A coleta de dados foi feita em outubro de 2022, e os pesquisadores, ao analisarem as placas dos caminhões que entram na Ceagesp foram surpreendidos com a situação do cronotacógrafo, considerada a caixa preta do setor de transportes rodoviário de cargas e passageiros. O tacógrafo precisa estar com a verificação em dia, que é a aferição técnica de sua funcionalidade e precisão de seus registros, para melhor compreensão dos leigos.
Quando obtida a certificação final do Inmetro, o equipamento passa a ter validade de dois anos. Caso não esteja com ela em dia o Art. 230 do CTB considera infração grave, com multa e retenção do veículo para regularização.

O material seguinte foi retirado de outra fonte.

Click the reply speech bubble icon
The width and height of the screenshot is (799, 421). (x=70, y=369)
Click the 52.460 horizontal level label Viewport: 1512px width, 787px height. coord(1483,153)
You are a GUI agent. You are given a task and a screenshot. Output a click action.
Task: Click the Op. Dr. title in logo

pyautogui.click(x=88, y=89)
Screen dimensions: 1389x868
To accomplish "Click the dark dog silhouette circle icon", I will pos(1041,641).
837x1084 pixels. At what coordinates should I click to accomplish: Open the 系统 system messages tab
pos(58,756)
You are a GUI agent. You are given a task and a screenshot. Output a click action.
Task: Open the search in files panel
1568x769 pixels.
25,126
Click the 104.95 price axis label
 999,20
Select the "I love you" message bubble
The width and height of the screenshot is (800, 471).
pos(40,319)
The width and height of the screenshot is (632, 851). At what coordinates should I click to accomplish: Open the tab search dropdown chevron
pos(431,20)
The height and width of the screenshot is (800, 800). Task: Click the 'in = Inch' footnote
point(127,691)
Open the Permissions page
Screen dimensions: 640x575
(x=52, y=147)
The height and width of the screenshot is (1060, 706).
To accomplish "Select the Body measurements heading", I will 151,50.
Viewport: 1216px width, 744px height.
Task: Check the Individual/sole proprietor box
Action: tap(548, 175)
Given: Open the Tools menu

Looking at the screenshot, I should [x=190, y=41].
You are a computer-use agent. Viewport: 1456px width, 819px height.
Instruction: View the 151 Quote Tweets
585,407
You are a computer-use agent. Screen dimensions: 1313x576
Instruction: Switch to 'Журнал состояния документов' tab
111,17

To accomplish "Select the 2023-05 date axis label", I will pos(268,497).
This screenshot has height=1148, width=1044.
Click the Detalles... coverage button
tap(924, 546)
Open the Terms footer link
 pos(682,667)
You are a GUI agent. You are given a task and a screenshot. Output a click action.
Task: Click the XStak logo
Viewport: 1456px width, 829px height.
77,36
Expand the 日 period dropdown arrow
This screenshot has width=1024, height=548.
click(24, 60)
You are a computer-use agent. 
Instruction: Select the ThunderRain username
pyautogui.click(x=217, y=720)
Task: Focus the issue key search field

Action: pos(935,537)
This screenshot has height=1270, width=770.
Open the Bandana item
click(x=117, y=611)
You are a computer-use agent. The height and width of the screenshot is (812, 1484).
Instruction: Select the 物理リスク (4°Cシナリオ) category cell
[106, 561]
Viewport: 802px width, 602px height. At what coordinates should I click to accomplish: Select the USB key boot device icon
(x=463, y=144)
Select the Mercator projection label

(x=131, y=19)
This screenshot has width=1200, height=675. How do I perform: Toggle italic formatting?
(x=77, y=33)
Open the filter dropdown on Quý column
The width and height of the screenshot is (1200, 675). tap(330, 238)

Dos 550 analisados rapidamente no sistema do Inmetro, 179 não apresentavam nenhum registro de verificação do cronotacógrafo (tacógrafo), equipamento obrigatório. Outros 107 estavam com a certificação obrigatória vencida.
Sendo que destes, 70 tinham multas, em alguns casos dezenas delas, por fatores graves como: excesso de velocidade, inclusive acima de 50% do limite, ultrapassagem em local proibido, excesso de peso, falhas no sistema de iluminação, pneus, evasão de pedágio, não obedecer ordem de parada da autoridade, falta do exame toxicológico do condutor e habilitação vencida.
Somente 191 estavam com o tacógrafo em dia e sem multas graves. Sendo que outros 73 estão com o equipamento em dia mas apresentam inúmeras autuações.
Alguns veículos muito antigos foram registrados e não são obrigados a ter o equipamento, devido ao ano de fabricação e PBT (Peso Bruto Total), mas a precariedade dos mesmos impediria estar circulando em qualquer condição.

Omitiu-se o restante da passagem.